Das alte Königreich 03 - Abhorsen
Magie. Ohne die Augen zu öffnen und ohne einen bewussten Gedanken wandte Lirael sich um und rannte los, was die Beine hergaben. Sie achtete nicht auf den Weg, hatte nur das Verlangen, den Brunnen und das Haus hinter sich zu lassen. Ihre Füße folgten wie von selbst den Windungen des Tunnels, obgleich das Licht hinter ihnen zurückblieb und Lirael in der Dunkelheit nicht einmal zu sagen vermochte, ob ihre Augen offen oder geschlossen waren.

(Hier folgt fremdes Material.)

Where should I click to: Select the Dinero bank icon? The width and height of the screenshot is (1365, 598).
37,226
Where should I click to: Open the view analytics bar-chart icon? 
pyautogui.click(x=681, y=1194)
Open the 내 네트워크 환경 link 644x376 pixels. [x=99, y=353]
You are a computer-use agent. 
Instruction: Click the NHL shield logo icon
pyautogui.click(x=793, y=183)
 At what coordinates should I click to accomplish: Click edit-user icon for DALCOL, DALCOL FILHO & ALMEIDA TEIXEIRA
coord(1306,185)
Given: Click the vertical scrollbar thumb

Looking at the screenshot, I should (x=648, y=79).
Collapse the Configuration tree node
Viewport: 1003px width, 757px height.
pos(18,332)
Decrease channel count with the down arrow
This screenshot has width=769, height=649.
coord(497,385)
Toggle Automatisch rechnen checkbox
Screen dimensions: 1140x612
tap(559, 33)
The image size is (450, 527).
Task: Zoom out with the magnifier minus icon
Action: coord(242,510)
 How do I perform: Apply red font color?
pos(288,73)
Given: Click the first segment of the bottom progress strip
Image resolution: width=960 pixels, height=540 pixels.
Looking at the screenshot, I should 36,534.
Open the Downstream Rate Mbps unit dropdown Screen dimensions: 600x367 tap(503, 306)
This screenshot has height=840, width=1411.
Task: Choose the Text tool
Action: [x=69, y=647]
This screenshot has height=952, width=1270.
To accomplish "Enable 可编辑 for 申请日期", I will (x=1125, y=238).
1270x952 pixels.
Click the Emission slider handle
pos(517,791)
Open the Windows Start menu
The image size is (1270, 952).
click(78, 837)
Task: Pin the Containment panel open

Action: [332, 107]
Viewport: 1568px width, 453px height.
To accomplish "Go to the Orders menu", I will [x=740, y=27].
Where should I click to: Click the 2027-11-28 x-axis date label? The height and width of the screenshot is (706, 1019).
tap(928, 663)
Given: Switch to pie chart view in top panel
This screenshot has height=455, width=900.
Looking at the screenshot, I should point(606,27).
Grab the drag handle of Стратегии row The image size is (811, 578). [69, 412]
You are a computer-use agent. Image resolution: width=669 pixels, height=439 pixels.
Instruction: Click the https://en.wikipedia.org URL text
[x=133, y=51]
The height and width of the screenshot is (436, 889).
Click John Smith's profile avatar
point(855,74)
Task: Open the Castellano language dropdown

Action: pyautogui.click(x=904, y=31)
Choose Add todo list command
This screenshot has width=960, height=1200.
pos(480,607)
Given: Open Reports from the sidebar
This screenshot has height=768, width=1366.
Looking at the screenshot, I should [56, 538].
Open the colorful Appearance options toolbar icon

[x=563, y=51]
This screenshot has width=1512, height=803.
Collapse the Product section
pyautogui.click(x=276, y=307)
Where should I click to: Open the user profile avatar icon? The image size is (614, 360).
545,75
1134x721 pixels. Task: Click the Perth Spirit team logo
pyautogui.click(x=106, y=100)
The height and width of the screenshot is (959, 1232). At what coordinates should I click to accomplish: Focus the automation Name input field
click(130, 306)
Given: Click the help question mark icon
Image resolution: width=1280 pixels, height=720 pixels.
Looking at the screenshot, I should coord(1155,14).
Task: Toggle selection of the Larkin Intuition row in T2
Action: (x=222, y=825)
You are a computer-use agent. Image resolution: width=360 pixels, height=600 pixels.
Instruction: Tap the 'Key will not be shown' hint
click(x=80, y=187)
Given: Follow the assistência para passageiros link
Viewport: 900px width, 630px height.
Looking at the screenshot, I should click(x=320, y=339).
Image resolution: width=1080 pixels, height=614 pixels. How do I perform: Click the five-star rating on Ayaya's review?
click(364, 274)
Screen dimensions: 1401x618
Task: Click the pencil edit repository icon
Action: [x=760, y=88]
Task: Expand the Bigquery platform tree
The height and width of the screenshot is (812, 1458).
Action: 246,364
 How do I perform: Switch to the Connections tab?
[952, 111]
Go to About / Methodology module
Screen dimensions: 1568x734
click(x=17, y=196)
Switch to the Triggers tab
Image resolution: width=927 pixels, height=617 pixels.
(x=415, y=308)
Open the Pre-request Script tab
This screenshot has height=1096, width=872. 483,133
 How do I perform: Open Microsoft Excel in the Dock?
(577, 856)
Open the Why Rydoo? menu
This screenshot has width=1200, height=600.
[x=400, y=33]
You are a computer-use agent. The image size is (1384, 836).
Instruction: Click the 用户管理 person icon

Lirael durchquerte Höhlen und Kammern und schmale Gänge. Sie wusste nicht, ob Sam ihr folgte oder ob etwas anderes hinter ihr her war. Es war nicht Angst, die sie vorwärts trieb, denn sie fürchtete sich nicht. Sie war entrückt, irgendwo in die Tiefen ihres Körpers, der wie eine Maschine war, die unentwegt weiterstürmte, aber nicht mehr von ihr gelenkt wurde.
Ebenso abrupt, wie es begonnen hatte, verschwand das triebhafte Verlangen zu laufen. Lirael fiel schaudernd zu Boden und rang mit schmerzender Brust nach Luft. Jeder Muskel tat weh, und sie krümmte sich unter Krämpfen und massierte heftig ihre Waden, die Zähne zusammengebissen, um nicht laut zu schreien.
Nicht weit von ihr tat jemand genau dasselbe. Als Lirael wieder klarer denken konnte, erkannte sie, dass es Sam war. Weit voraus war ein schwaches Licht, das verschwommen seine Umrisse enthüllte. Es war ein natürliches Licht, nicht mehr als ein Schimmer.
Zögernd berührte Lirael den Glockengurt. Die Glocken waren stumm. Ihre Hand tastete nach Nehimas Griff, und sie spürte erleichtert die kühle Festigkeit des Steins am Knauf und dass der Silberdraht nichts anderes war als Silberdraht.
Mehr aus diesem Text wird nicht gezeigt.